[Data extracted from a collection]
= = = = = = =
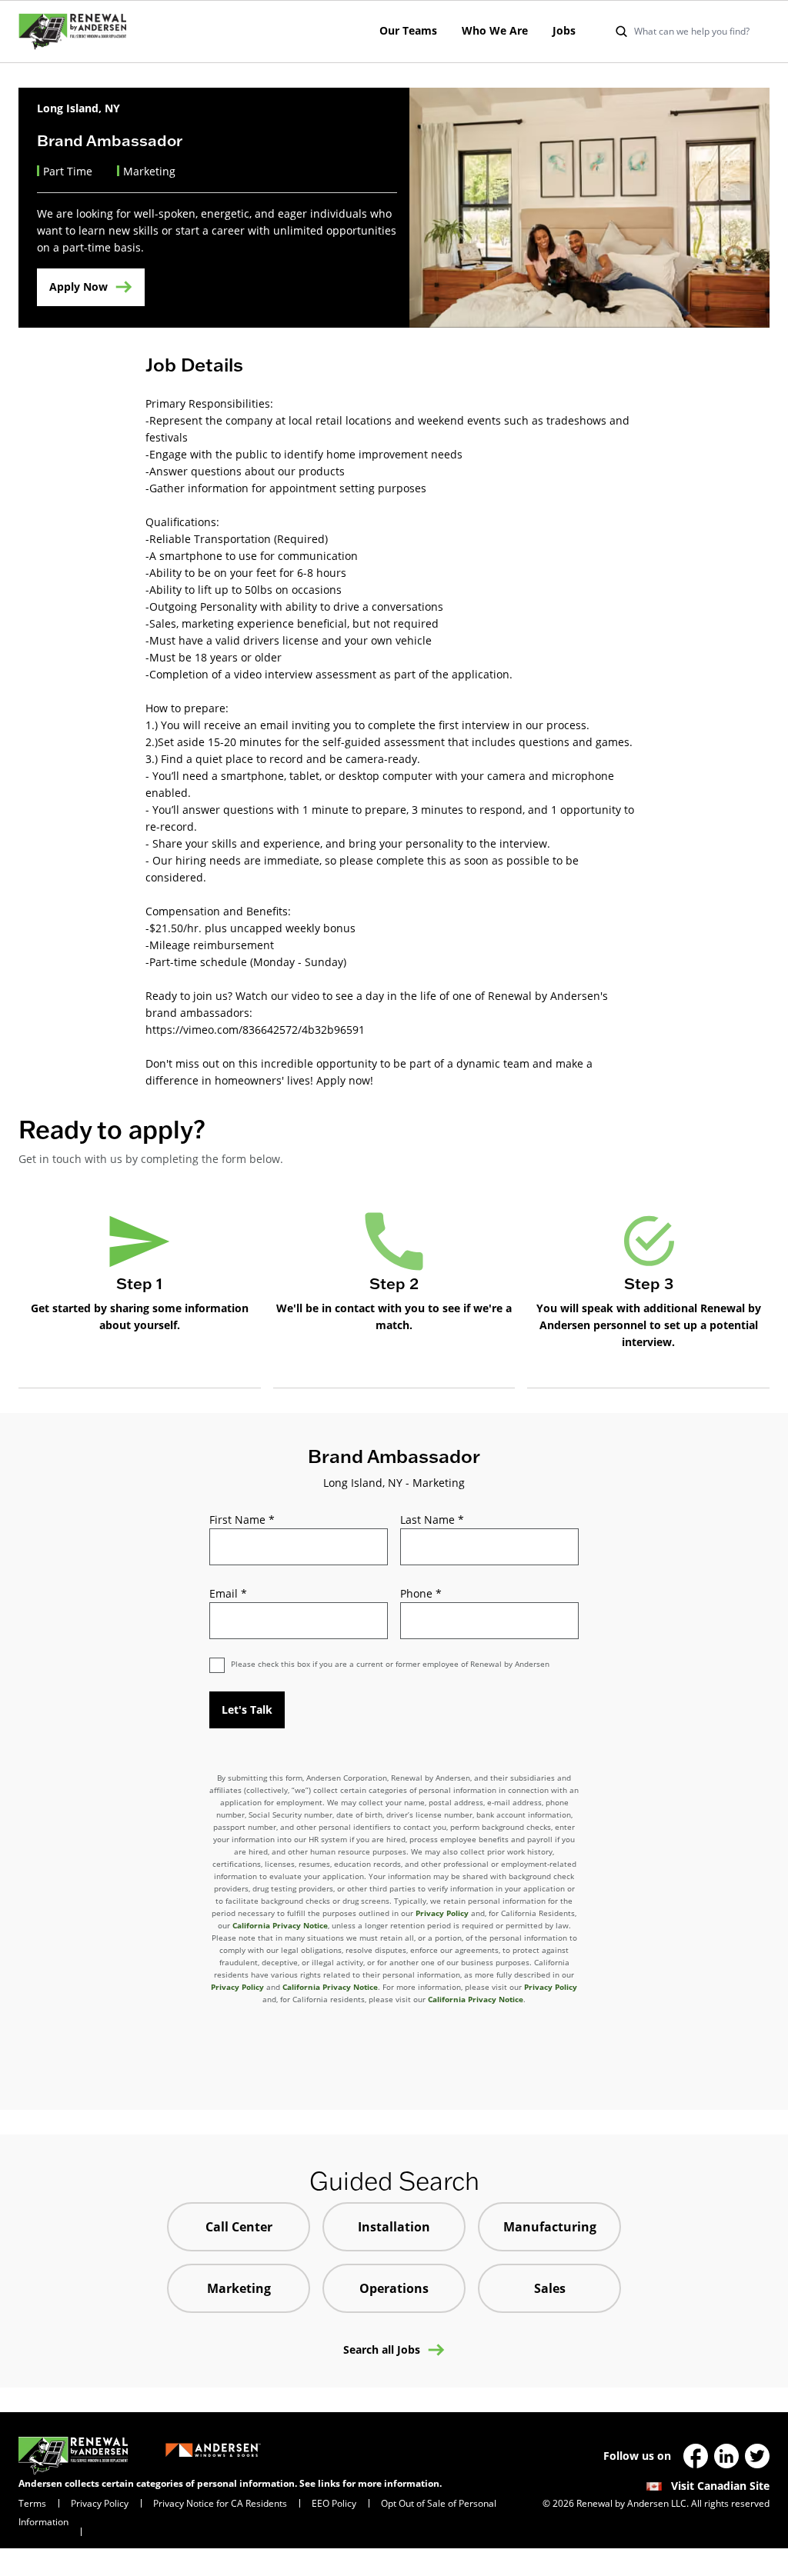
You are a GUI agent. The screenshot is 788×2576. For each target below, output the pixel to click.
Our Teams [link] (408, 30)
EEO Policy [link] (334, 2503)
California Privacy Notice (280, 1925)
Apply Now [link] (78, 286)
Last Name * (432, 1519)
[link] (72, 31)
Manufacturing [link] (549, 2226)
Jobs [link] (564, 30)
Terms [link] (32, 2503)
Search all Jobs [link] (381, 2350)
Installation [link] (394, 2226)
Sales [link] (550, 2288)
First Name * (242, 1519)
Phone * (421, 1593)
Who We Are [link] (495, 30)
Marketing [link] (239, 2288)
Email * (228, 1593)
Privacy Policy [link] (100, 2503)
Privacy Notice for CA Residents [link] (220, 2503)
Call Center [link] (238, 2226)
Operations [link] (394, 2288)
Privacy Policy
= = = = = = =
Instructions to follow:
With the images left out, output all the entries above exactly.

Solved exercise:
You are a GUI agent. The screenshot is 788×2576. For each target below, output the pixel to click.
Our Teams [link] (408, 30)
EEO Policy [link] (334, 2503)
California Privacy Notice (280, 1925)
Apply Now [link] (78, 286)
Last Name * (432, 1519)
[link] (72, 31)
Manufacturing [link] (549, 2226)
Jobs [link] (564, 30)
Terms [link] (32, 2503)
Search all Jobs [link] (381, 2350)
Installation [link] (394, 2226)
Sales [link] (550, 2288)
First Name * (242, 1519)
Phone * (421, 1593)
Who We Are [link] (495, 30)
Marketing [link] (239, 2288)
Email * (228, 1593)
Privacy Policy [link] (100, 2503)
Privacy Notice for CA Residents [link] (220, 2503)
Call Center [link] (238, 2226)
Operations [link] (394, 2288)
Privacy Policy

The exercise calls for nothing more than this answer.